On that occasion, the blue sky is a particular of life that we have thought of often, even though unconsciously, and that we have felt intensely in those crystallizations of freshness that we no more remember than we remember this or that gust of wind in spring or autumn.” (Wallace Stevens)
THE BLUE SKY SHUTTERED IN PIECES FELL INTO JANE LAING’S PAINTINGS
By ROSANNA ALBERTINI
What’s in front of her, in front of us all, is the most malleable scene. Only the mood, and the way we step into the new day will tell if the beach, or the towers downtown are easy or impossible to reach. Los Angeles is in my mind, the place where Jane Laing came from and where I live; a non geographical spreading of trees houses water and sky so expanded and intertwined with different languages and communities that nobody thinks of human nature as something interesting. Human nature is just a drop in the water.
So I’m not sure what disconnected Janet from her nature nailing her fast fingers to a typewriter except the idea maybe that humans are good when they make money and compete with machines. A very diffused feeling around parents of young people of her generation, also in Europe, a sort of after war syndrome. “Tears are not the chorus. Food is not the chorus. Money is not the chorus. What is the chorus. … Anyway there is the question of identity.” (Gertrude Stein) And that also has to do with the cat.
Jane built her living space despite the broken glass around her, perhaps a broken sky. Her cat recognizes her. In the end she became an artist.

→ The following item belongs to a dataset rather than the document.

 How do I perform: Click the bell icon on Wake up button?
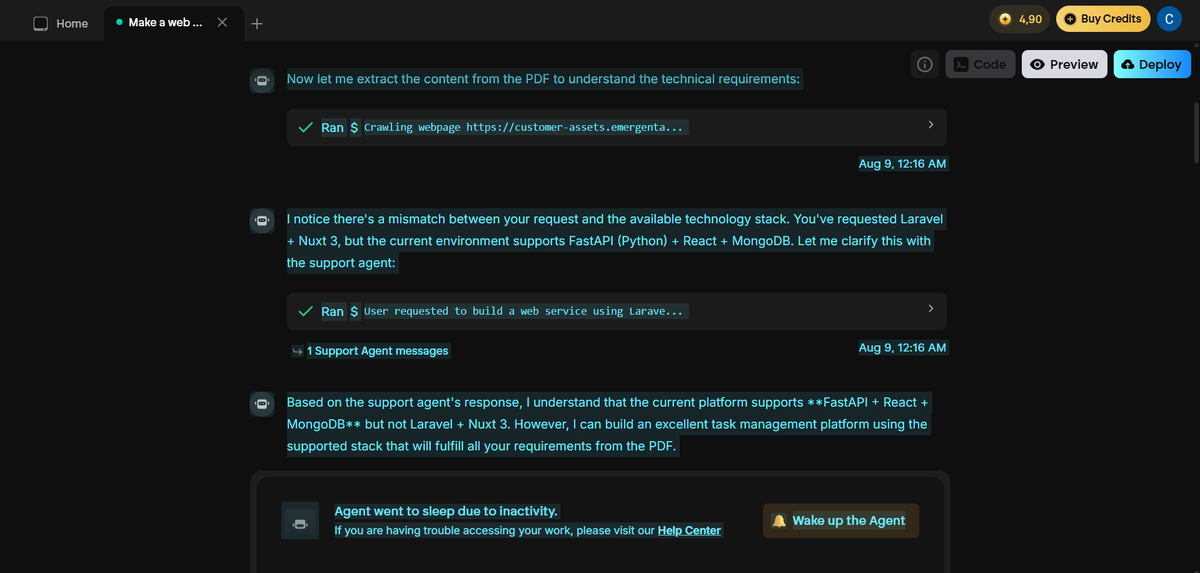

Her painted stories are songs of separation: she paints a life pushed down to earth, rocks or asphalt. There is no open sky, no sky at all. Buildings and roads as brown as dirt. They are scenes of movement. Flatness liberates them from realism. Painted life is not reproduced life. It’s her dream of a living place charged with physical energy: human bodies float rather than swim in the ocean because the water does the work after swallowing green and blue and azure and pale blue and she can tell the humans “you know? I don’t care. I’m the strong one.”
The painter as well found her voice as if crystals of freshness exploded in her mind, as if she had seen the sky melting in waterfalls so the rocks can wear a liquid dress that constantly changes, at the same time sounding like an orchestra for the invisible birds hidden in the green. Of course, somewhere, there is always a cat.
Her painted cats are bodies of tense muscles, concentrated: “Shall I jump from the window? mmm… Maybe the birds are too distant.” But a crazy desire spreads from the eye in yellow, follows the birds, becomes a yellow stream from a window… and the azure surrounding the cat like a river, whatever, why should words count?
That’s why I love Jane Laing’s portraits. They are silent. Although they happen to be in a particular place, the person’s outline is surrounded by a white halo, maybe a reflection of her/his/whose mind which travels elsewhere, and doesn’t stay inside.
Let’s go, let’s go girls, springtime is calling. Musicians are ready. “Azure, the afternoon is too azure and too long for me. I might take the train and come to see you. But, the train of my desires and the one of my thoughts go in opposite directions.” What about a lemon ice-cream? “Azzurro, il pomeriggio è troppo azzurro e lungo per me. Quasi quasi prendo il treno e vengo da te. Ma il treno dei desideri e dei pensieri all’incontrario van.” From Azzurro, a song by Paolo Conte.